WHAT IS EXPECTED:
Retype, word for word, every line from the one holding "The image size is (1280, 630)." through the one holding "Given: Open the News app in the Dock" in the entries below, both included, and only those lines.

RECORDS FOR THIS TASK:
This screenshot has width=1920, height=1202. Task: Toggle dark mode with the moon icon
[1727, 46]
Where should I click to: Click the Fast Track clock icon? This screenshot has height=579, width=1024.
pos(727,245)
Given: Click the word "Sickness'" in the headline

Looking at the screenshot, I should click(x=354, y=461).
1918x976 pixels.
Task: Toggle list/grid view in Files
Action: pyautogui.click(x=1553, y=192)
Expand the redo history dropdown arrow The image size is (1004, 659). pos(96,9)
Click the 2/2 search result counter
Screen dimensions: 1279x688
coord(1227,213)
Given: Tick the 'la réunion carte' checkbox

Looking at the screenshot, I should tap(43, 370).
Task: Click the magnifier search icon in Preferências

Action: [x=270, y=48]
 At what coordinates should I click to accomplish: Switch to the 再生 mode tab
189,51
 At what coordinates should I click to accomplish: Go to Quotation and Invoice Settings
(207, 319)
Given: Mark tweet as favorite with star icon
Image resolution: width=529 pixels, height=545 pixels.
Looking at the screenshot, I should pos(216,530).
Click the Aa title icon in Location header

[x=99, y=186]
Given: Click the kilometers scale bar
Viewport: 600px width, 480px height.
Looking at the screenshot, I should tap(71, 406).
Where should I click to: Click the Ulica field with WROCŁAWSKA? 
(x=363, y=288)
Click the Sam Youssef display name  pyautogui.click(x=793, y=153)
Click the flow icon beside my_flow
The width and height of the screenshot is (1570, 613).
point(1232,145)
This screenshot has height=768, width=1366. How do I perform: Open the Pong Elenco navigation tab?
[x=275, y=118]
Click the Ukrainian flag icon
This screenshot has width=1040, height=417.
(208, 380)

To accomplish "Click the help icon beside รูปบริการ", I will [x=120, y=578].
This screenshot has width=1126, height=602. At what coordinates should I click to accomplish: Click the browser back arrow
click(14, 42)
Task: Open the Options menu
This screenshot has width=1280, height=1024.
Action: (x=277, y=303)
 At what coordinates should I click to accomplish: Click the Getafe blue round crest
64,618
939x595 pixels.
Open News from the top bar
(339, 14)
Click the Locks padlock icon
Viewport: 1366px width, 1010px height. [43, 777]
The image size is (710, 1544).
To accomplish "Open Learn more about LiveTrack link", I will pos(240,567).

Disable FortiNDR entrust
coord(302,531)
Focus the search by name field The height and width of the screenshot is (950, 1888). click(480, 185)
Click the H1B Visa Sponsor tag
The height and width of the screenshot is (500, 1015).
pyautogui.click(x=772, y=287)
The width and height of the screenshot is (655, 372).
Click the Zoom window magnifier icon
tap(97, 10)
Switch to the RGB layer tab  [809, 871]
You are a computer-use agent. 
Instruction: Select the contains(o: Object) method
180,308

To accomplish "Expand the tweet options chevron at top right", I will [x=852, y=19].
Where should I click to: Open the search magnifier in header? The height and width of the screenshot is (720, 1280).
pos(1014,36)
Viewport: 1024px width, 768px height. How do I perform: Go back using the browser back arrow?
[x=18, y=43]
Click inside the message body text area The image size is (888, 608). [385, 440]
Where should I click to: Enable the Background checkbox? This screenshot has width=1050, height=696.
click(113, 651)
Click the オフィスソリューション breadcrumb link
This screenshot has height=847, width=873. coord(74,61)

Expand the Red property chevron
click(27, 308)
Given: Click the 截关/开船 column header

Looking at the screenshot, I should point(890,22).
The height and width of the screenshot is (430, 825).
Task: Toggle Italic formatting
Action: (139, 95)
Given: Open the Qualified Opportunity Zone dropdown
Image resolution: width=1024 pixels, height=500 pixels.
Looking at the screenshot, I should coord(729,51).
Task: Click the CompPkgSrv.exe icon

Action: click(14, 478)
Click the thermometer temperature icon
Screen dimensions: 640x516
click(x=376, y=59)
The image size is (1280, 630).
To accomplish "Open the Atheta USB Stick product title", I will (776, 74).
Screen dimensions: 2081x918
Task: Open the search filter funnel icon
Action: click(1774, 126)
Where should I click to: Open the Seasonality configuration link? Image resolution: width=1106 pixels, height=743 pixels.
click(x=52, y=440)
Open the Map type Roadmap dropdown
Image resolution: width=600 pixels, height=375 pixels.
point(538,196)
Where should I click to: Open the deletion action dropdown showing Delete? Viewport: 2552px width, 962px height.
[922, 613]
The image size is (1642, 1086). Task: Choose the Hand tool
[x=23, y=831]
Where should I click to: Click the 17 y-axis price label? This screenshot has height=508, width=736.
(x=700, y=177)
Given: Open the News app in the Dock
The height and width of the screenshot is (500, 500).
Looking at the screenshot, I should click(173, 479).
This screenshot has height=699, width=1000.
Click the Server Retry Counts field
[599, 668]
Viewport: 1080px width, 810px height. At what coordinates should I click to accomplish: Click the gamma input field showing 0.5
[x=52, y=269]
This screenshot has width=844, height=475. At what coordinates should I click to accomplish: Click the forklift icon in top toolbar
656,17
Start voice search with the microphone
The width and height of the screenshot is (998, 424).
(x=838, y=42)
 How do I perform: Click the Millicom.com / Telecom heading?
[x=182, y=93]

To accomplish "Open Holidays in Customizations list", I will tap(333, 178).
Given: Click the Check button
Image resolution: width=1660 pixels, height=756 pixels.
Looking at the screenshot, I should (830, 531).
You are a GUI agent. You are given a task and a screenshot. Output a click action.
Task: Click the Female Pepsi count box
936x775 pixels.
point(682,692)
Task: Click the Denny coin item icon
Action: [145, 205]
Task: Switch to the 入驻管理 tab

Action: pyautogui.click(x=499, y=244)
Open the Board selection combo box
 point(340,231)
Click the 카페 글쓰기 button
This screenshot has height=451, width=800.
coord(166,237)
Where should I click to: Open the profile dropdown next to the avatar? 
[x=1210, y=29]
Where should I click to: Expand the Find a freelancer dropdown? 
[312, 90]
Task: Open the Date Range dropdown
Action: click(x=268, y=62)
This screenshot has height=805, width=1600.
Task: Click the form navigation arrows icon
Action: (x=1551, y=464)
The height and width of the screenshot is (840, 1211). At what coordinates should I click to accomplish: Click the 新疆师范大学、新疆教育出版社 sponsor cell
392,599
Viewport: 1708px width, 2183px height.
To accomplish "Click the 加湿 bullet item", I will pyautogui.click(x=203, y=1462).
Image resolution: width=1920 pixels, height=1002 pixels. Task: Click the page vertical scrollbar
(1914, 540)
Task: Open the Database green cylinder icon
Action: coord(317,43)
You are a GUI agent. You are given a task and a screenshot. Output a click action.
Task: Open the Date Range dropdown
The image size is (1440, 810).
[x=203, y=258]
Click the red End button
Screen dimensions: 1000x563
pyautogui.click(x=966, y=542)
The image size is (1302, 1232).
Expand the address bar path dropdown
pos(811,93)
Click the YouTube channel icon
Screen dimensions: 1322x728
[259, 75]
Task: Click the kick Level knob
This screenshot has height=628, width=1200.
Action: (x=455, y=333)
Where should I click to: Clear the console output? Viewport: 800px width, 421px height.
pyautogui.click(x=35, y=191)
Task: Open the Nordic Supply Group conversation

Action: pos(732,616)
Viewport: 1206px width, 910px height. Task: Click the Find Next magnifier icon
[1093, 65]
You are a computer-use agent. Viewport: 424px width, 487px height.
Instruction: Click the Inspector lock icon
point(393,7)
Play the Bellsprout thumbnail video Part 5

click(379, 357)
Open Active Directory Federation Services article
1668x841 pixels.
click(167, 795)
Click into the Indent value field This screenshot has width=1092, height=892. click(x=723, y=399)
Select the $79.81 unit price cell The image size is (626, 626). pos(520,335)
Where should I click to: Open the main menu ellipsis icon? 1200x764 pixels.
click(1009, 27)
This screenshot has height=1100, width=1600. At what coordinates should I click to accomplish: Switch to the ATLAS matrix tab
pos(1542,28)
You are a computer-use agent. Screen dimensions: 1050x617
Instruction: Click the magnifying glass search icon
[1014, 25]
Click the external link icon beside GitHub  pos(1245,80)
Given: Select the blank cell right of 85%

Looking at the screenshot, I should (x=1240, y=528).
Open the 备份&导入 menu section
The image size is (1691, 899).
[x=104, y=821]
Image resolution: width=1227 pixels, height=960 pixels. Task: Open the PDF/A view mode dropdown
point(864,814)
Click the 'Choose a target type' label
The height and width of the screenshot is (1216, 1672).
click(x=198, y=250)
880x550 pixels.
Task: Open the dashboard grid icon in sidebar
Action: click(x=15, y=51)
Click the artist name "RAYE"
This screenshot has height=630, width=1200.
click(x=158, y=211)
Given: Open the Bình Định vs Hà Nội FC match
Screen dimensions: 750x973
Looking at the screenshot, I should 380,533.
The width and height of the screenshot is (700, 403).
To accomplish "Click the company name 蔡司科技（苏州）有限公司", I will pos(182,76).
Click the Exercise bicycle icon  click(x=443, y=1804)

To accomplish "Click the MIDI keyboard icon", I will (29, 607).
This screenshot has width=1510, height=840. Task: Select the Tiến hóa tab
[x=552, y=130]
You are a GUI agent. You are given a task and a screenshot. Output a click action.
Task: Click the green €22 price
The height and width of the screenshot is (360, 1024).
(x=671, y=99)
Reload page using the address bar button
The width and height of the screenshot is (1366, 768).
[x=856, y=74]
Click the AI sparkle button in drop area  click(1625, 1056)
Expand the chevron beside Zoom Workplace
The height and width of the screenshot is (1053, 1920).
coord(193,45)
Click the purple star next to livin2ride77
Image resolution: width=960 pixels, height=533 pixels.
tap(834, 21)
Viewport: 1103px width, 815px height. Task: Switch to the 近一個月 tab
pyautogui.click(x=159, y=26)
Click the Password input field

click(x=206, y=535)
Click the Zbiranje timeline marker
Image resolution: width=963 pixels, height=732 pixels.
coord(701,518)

EXERCISE RESPONSE:
The image size is (1280, 630).
To accomplish "Open the Atheta USB Stick product title", I will (776, 74).
Screen dimensions: 2081x918
Task: Open the search filter funnel icon
Action: click(1774, 126)
Where should I click to: Open the Seasonality configuration link? Image resolution: width=1106 pixels, height=743 pixels.
click(x=52, y=440)
Open the Map type Roadmap dropdown
Image resolution: width=600 pixels, height=375 pixels.
point(538,196)
Where should I click to: Open the deletion action dropdown showing Delete? Viewport: 2552px width, 962px height.
[922, 613]
The image size is (1642, 1086). Task: Choose the Hand tool
[x=23, y=831]
Where should I click to: Click the 17 y-axis price label? This screenshot has height=508, width=736.
(x=700, y=177)
Given: Open the News app in the Dock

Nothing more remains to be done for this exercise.